7. Manage your weight

“Weight management and low impact exercise play key roles,” says Libby. “Too much weight creates increased stress on the joints, and exercise can help build muscle to stabilise and protect the joint. Maintaining a healthy weight alongside good muscle mass and bone density is the starting point for protecting your joints.

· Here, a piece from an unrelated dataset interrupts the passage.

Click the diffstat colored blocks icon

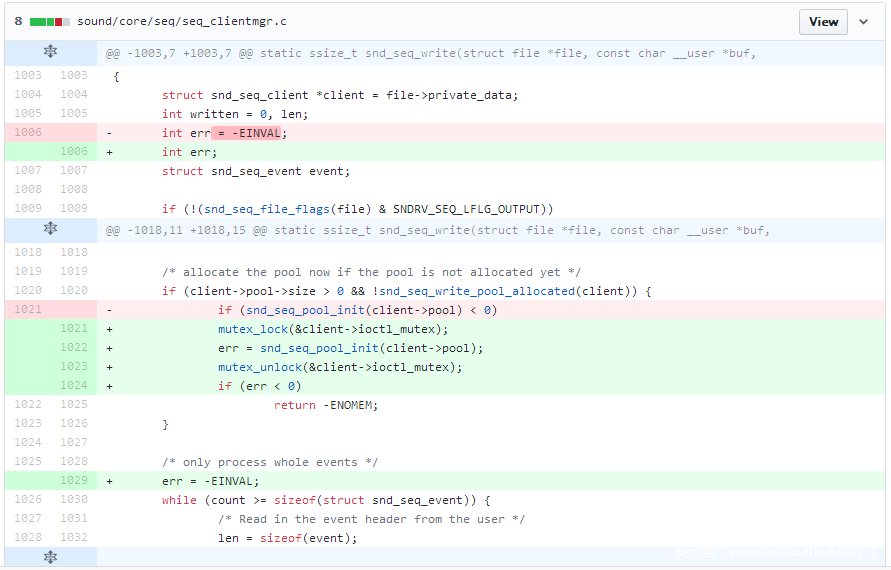point(50,21)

For good joint health, it is important to eat a nutritious diet and engage in low impact exercise to build muscle mass and improve bone density.”

8. Enjoy a massage!

“It is thought that expert massage is able to lower production of the pain neurotransmitter and boost the production of serotonin, which can in turn elevate mood and increase the amount of pain-free movement,” says John Holman, director of Massage Training, The Massage Company (www.massagecompany.co.uk). “Research suggests that regular massage can benefit those suffering from arthritis.

“A study carried out in 2006 by the University of Medicine and Dentistry of New Jersey revealed that just two sessions of Swedish massage each week could alleviate the symptoms of knee osteoarthritis, with sufferers reporting significant improvement in pain, stiffness and movement. In another 2006 study, a group of people with hand or wrist arthritis were given weekly massages, as well as being instructed how to do self-massage at home each day. They in turn reported reduced pain and increased grip strength.”

9. Try some herbal help

“Rheumatoid arthritis is a serious condition usually requiring medication, although some herbs can help,” says medical herbalist Pamela Spence (pamelaspence.co.uk/). “For those with the more common osteoarthritis, herbs can really offer relief. Plants with anti-inflammatory actions like turmeric help to reduce painful inflammation. Turmeric is best taken as a supplement as it is not easily absorbed by the body, so we need a lot of it. Nettle can help to remove excess uric acid from the joints to help pain. Drinking two to three cups of nettle tea a day can be enough to resolve mild symptoms. Herbalists also use white willow bark, which contains the natural form of aspirin and devil’s claw for pain relief. If you have underlying health conditions or take prescription medication it is important that you get expert advice. You can find your local medical herbalist here (www.nimh.org.uk/find-a-herbalist).”